Robbinsdale is considering renaming a beloved park named after a family that tainted the city with racial covenants.
Robbinsdale might rename a park with racial covenant ties
The City Council will hear public comments on renaming Sanborn Park, whose name has ties to a legacy of segregation.
By Grace Henrie
The City Council will hold a public hearing to potentially rename Sanborn Park on Tuesday evening.
The park was named after the Sanborn family, which owned much of the land throughout Robbinsdale in the early 1900s. They placed racial covenants on their real estate, prohibiting “any person or persons of Chinese, Japanese, Moorish, Turkish, Negro, Mongolian or African blood or descent” from leasing or mortgaging their properties, according to Mapping Prejudice, a University of Minnesota database of racial covenants in the Twin Cities metro.
Racial covenants were used to segregate the metro during the early- to mid-1900s, the effects of which are still present. In 1948, the U.S. Supreme Court declared racial covenants unconstitutional, and Minnesota outlawed them in 1953. Thus, the covenants hold no legal power but remain on deeds to scattered properties around the Twin Cities.
The Robbinsdale City Council, with the assistance of the city’s Human Rights Commission, established naming and renaming policy for parks and facilities in the spring that places emphasis on names with “equity/inclusiveness, service to the community, and/or observe local history.”
Two proposed new names
The council will hear public comments on two Sanborn Park name-change proposals Tuesday.
The Human Rights Commission is proposing the name Castile Park, in honor of Philando Castile, a Black man killed by police during a traffic stop in Falcon Heights in 2016.
Some Robbinsdale residents said they did not want the park to be renamed after Castile.
“I don’t want the name [Castile.] ... That doesn’t even apply,” Robbinsdale resident Diane Jorde said. “Not another person’s name because then something will happen with that.”
Robbinsdale Mayor Bill Blonigan and four other Robbinsdale residents proposed the name Shoreline Park because of its location on Shoreline Drive.
Blonigan and his daughter, an attorney who helps people remove racial covenants from their property deeds in Golden Valley, first discussed renaming the park over a year ago.

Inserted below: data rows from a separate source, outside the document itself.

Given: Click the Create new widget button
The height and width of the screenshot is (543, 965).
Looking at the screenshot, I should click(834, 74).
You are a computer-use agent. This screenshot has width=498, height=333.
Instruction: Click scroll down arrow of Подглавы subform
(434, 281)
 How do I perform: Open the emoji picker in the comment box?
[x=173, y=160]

Blonigan said he wants to see the park renamed before he leaves office after this term.
“It’s a signal to people that racially restrictive covenants were an abomination,” Blonigan said. “It’s a first in a continuing generational process of healing the divisions between races in the United States.”

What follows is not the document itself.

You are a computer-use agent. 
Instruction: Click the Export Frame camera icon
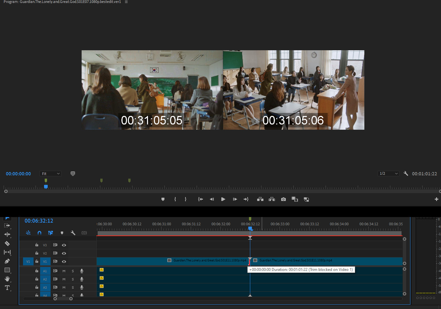pos(283,199)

Janice Brun has lived next to Sanborn Park for 42 years. She said she is not opposed to a new name, but thinks renaming the park seems like an attempt to forget the past.
“It’s a horrible piece of history, but it is history,” Brun said. “It just seems like, where does it end? When do you stop renaming everything and its history?”

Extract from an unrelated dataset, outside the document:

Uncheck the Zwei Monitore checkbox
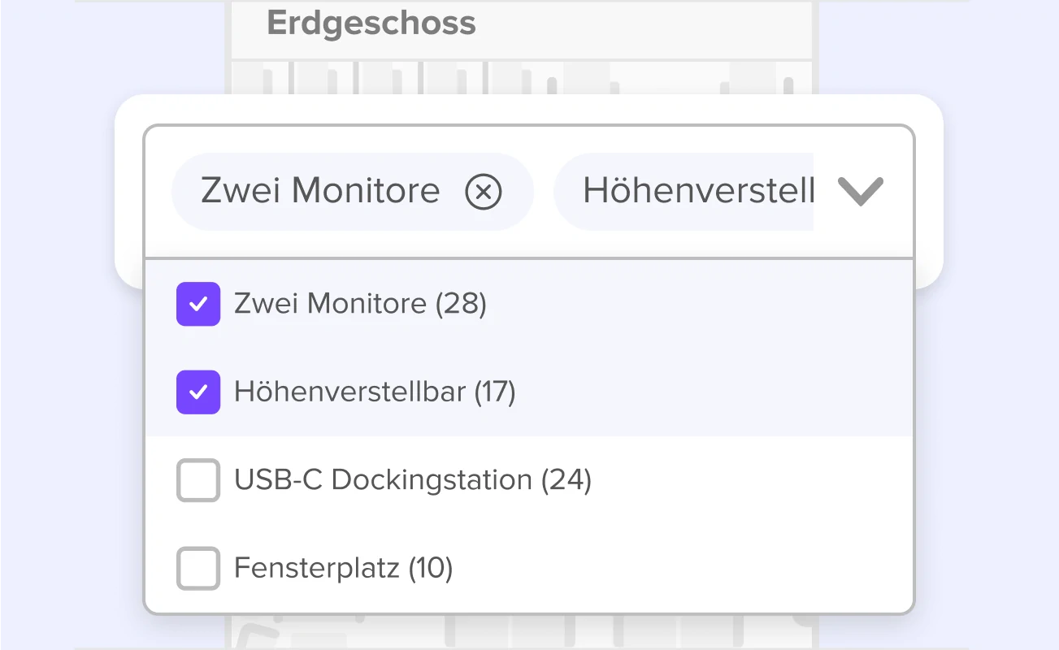This screenshot has height=650, width=1059. tap(198, 304)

Jorde said her main concern is maintaining the peaceful community in Robbinsdale, and she does not want a name change to cause any disruption to the neighborhood.
The City Council meeting begins at 7 p.m. Tuesday in City Hall.
After the hearing, the council could vote to change the name to either proposal, or it could take no action.
Grace Henrie is a University of Minnesota student on assignment with the Star Tribune.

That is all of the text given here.